Published On: Wed, Jan 24th, 2018

BMTC driver’s curiosity leads to discovery of hidden temple built in 1539 AD in Bengaluru | IBTimes

Heritage enthusiasts have discovered the remains of an ancient temple in Bengaluru which is dated back to 1539 AD. It is a mysterious engraved stone in a village near the city that led the explorers, including Dhanpal M, a bus driver with BMTC (Bangalore Metropolitan Transport Corporation), to the interesting discovery.

The stone has been standing in Jakkur village for ages. But the importance of it was never realised until Dhanpal and his team explored the area. Following the stone and its inscriptions,  the team went ahead for another search which led to the larger discovery.

The finding led to the conclusion that inscription found on the stone was Allalasandra Shaasana which belonged to the temple of Lord Allalanatha which once stood in that area. Archaeologists found that the temple was built by Sadashiva Raya, the son-in-law of emperor Krishnadevaraya, the great emperor of Vijayanagara.

“It is a site with a compound wall. There were remnants of a temple and I reported this to the archaeology department. Three epigraphists and researchers studied the pillars and came to a conclusion that this was where the Allalanatha temple once stood. The area’s name Allalasandra has been derived from this deity,” Dhanpal told Bangalore Mirror.

Apart from the pillar-like stones, idols, a mantapa, broken veeragallu, a paanipeeta (a plank on which a deity is kept in a temple) have also been discovered in the site, reports Bangalore Mirror.

A team of epigraphists and researchers comprising KR Narasimhan, PV Krishnamurthy and S Karthik, has deciphered the ancient inscriptions. They revealed that the Allalasandra Shaasana is one of the oldest inscriptions of Jakkur that belonged to 975 AD.

“The hero stone found in the temple site talks about a martyred brave soldier and calls the village Jakkiuru. If the temple premises are excavated, we will get more insights,” S Karthik explained.
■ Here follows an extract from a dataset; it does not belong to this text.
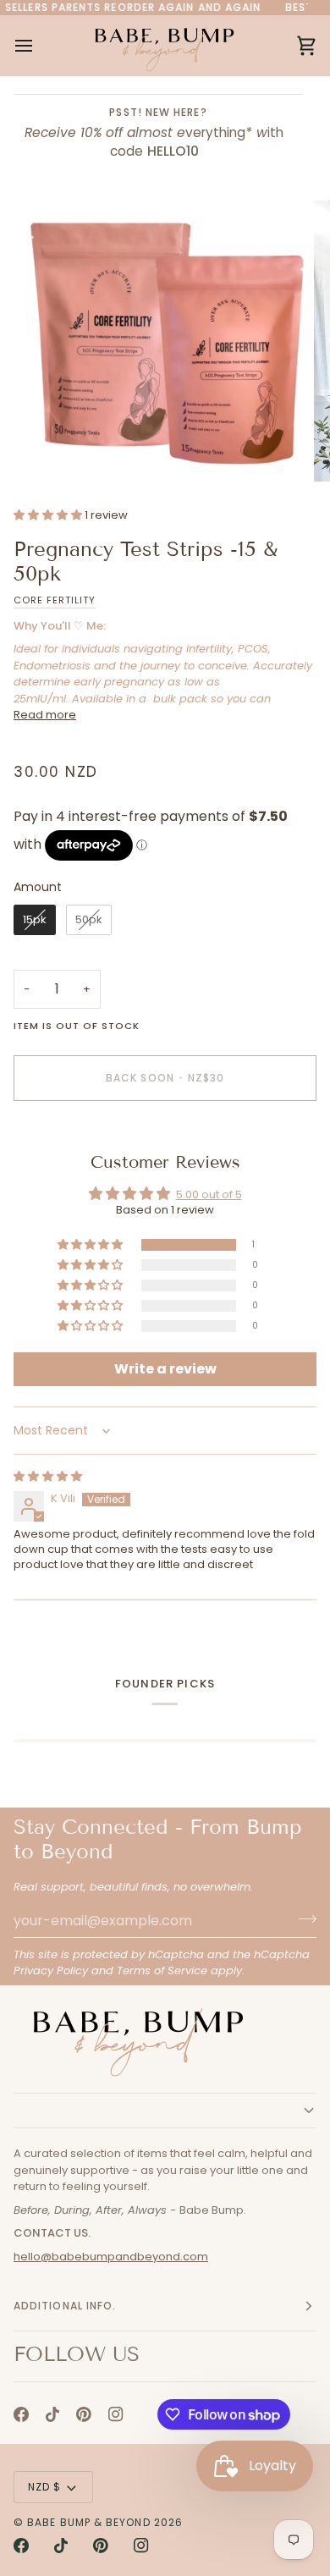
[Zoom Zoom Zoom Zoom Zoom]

The archaeology department applauded Dhanpal’s enthusiasm that shed light on an important phase in the cultural heritage of the area and promised to take up further explorations in the area.

The director of the archaeological department, R Gopal told Bangalore Mirror, “What has been found on the temple premises is new and an unpublished inscription of the veeragallu. The department will take up exploration of the temple basement after which excavation work will begin.”